Anyone ever taught this in school or on the history ch anywhere.. I dont think so. The Negro Wing of the Republican Party In order to remain President in a war-weary nation, in the 1864 contest the Republicans had combined with pro-union, pro-war Democrats into the Union Party. Lincoln had taken Andrew Johnson, a Democrat, as his Vice-Presidential running mate. When Lincoln was assassinated the country suddenly had a Democrat for president and a Republican Congress led by the Radical Republicans. They denied the now-defeated southern former-slavers the right to sit in Congress; set up the Committee on Reconstruction to rule the southern states; and fought with President Johnson to the point of attempting to impeach him.
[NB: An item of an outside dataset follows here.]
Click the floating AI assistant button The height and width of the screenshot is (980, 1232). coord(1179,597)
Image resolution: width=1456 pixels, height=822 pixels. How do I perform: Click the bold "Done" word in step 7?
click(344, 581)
In 1866 and 1868 Negro voters helped elect Republican congresses and a new Republican President, Ulysses S. Grant. Radical Republican control of Congress resulted in all male Americans, regardless of their origins or skin color, receiving the right to vote upon passage of the 15th Amendment in 1870. The former slave states also remained under military occupation until new state constitutions, written to the liking of Radical Republicans, were in place. White southerners, with few exceptions, became even more solidly identified with the Democratic Party. Many could not run for office or vote because of their records as traitors. Freed slaves, with few exceptions, joined the Republican Party, giving it a presence in the south for the first time. Many Negroes were elected to local and state offices. For the ex-slavers the situation was intolerable, and the solution was terrorism. The Ku Klux Klan was the terrorist wing of the southern Democratic Party. In locality after locality, then state after state, former slaves were scared away from voting, and then from even being registered to vote. Until the Great Depression most black Americans would be Republicans; in the South they would constitute most of the Republican Party. However, after 1876 few black Americans were able to vote in the southern states. As a result black politicians could not be elected to office; in the South no Republicans could be elected to office at all; and the influence of blacks within the national party was minimal.